### Work instruction
Reproduce without any pictures the lines from the one that contains "Viewport: 1171px width, 581px" through the end of the records, exactly as written.

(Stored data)
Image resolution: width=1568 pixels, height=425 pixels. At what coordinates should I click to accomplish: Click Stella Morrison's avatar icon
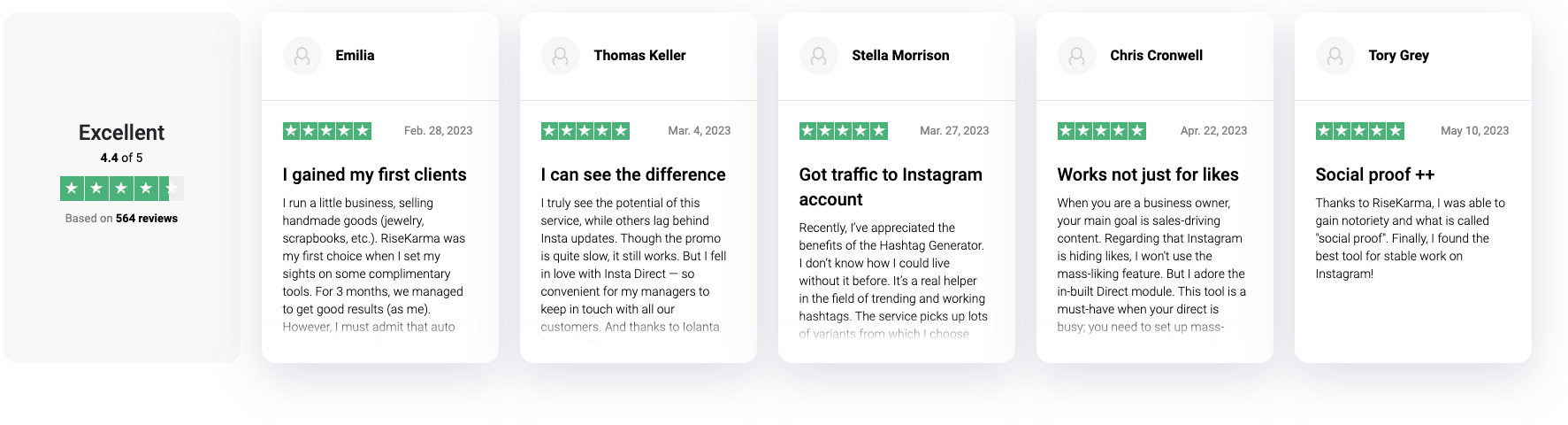click(x=818, y=56)
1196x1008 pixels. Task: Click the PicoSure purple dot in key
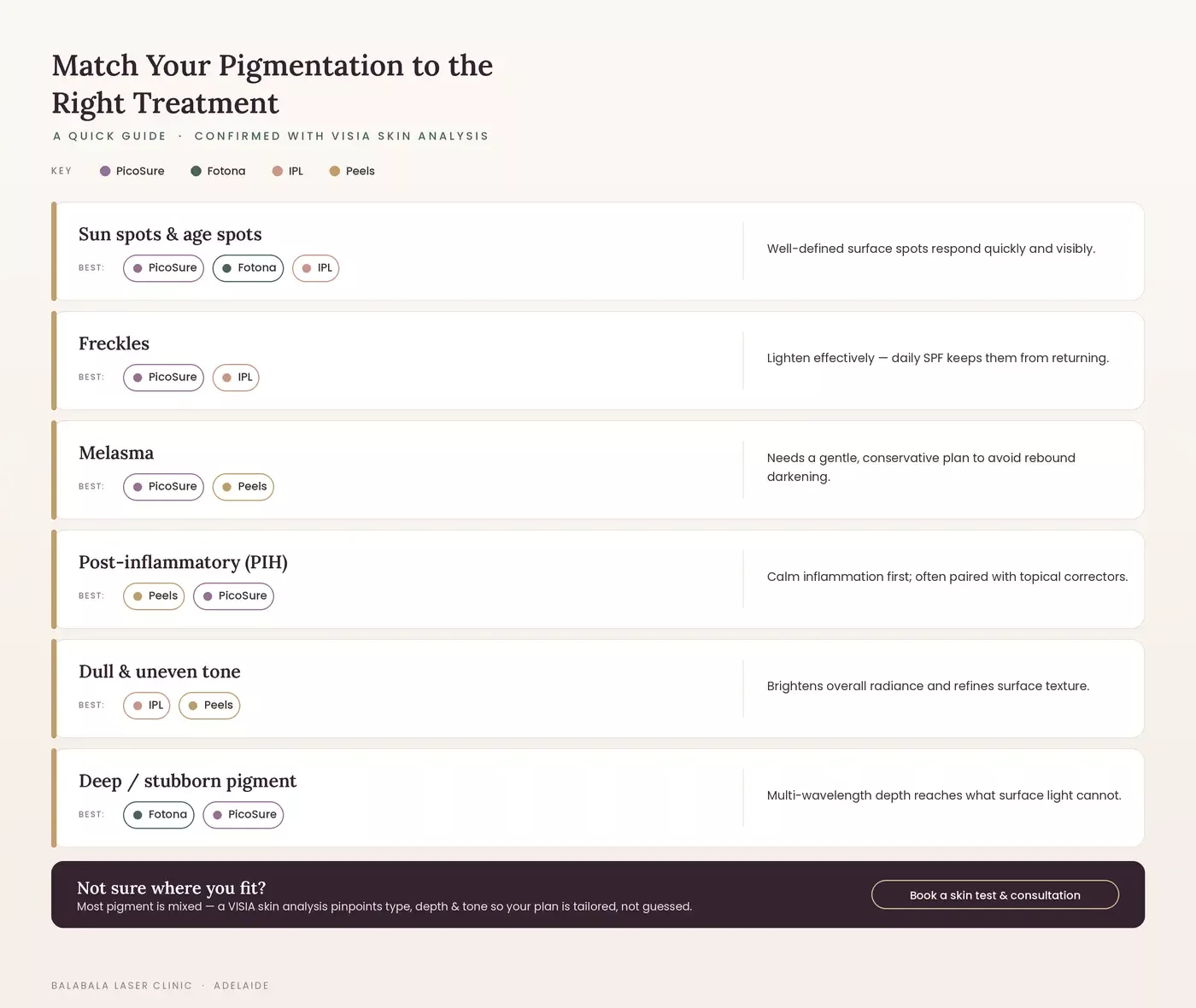click(105, 171)
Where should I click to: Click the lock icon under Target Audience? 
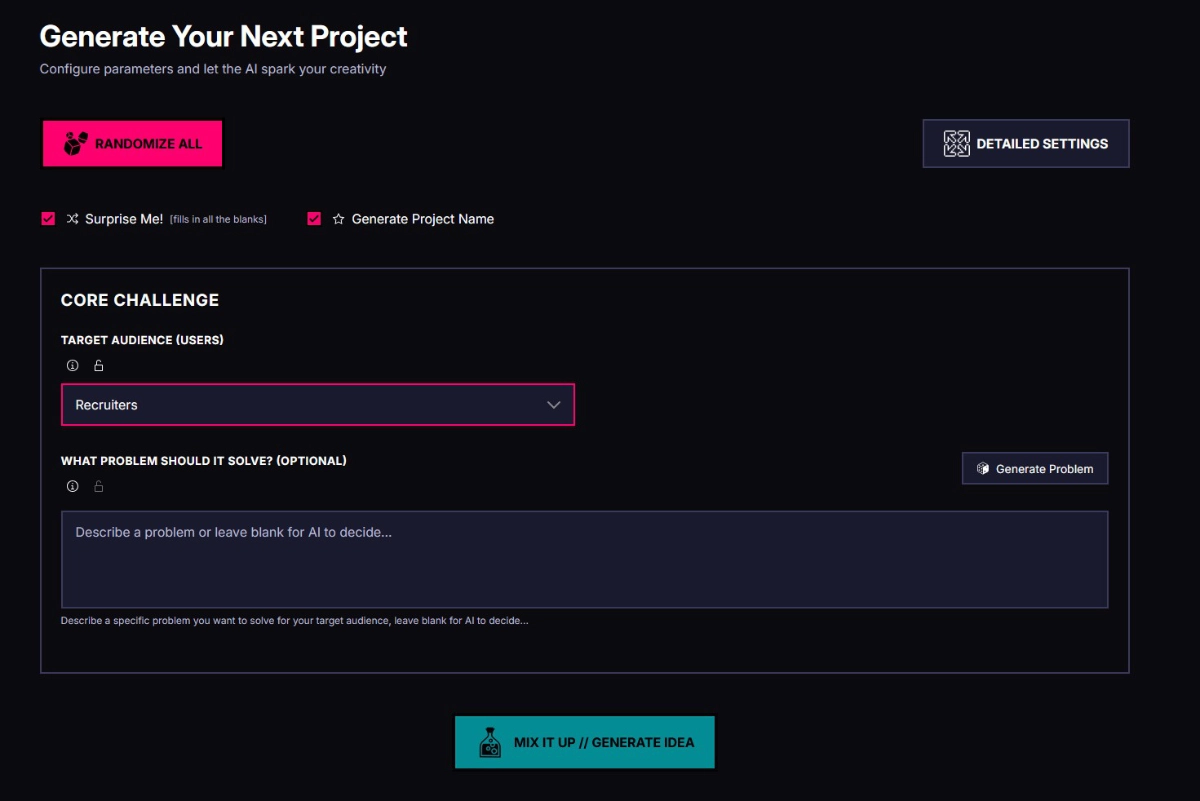pyautogui.click(x=98, y=366)
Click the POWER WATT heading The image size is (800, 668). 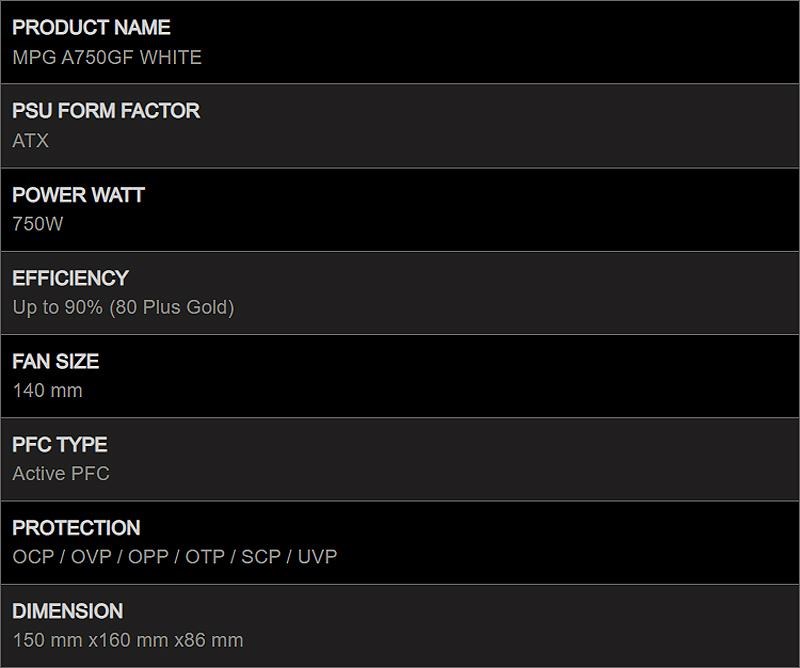click(78, 195)
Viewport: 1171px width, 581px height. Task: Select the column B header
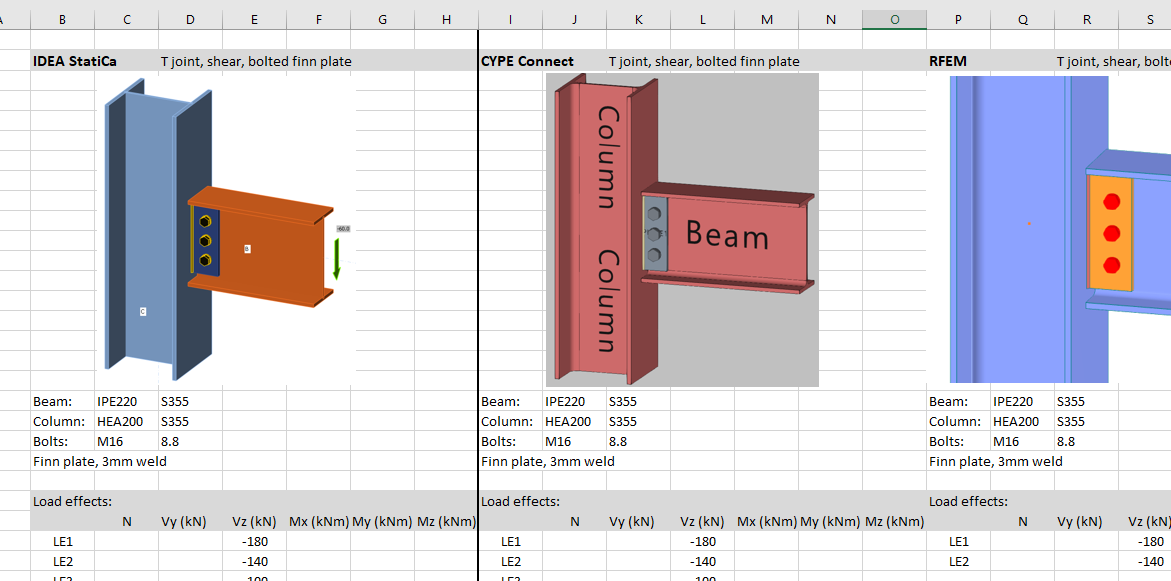pos(62,19)
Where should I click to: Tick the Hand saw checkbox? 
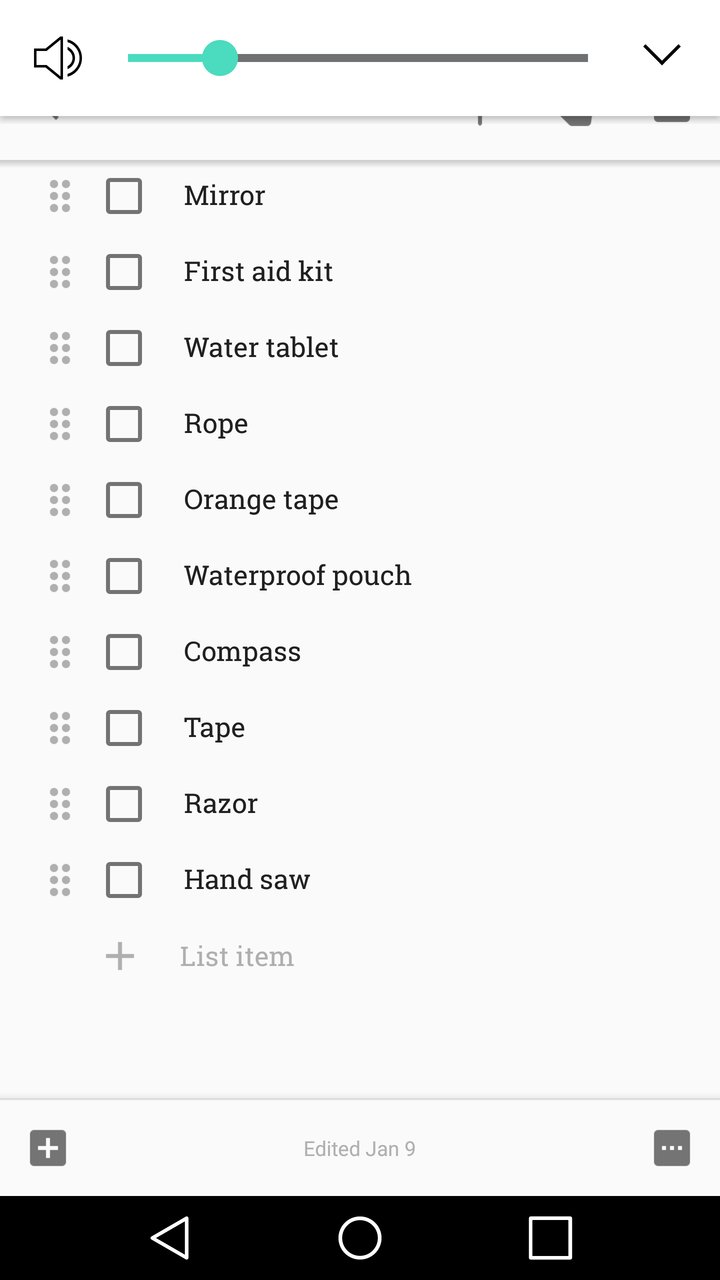coord(124,880)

### Result
Viewport: 1171px width, 581px height. Task: Select the column B header
pos(62,19)
Where should I click to: Tick the Hand saw checkbox? 
coord(124,880)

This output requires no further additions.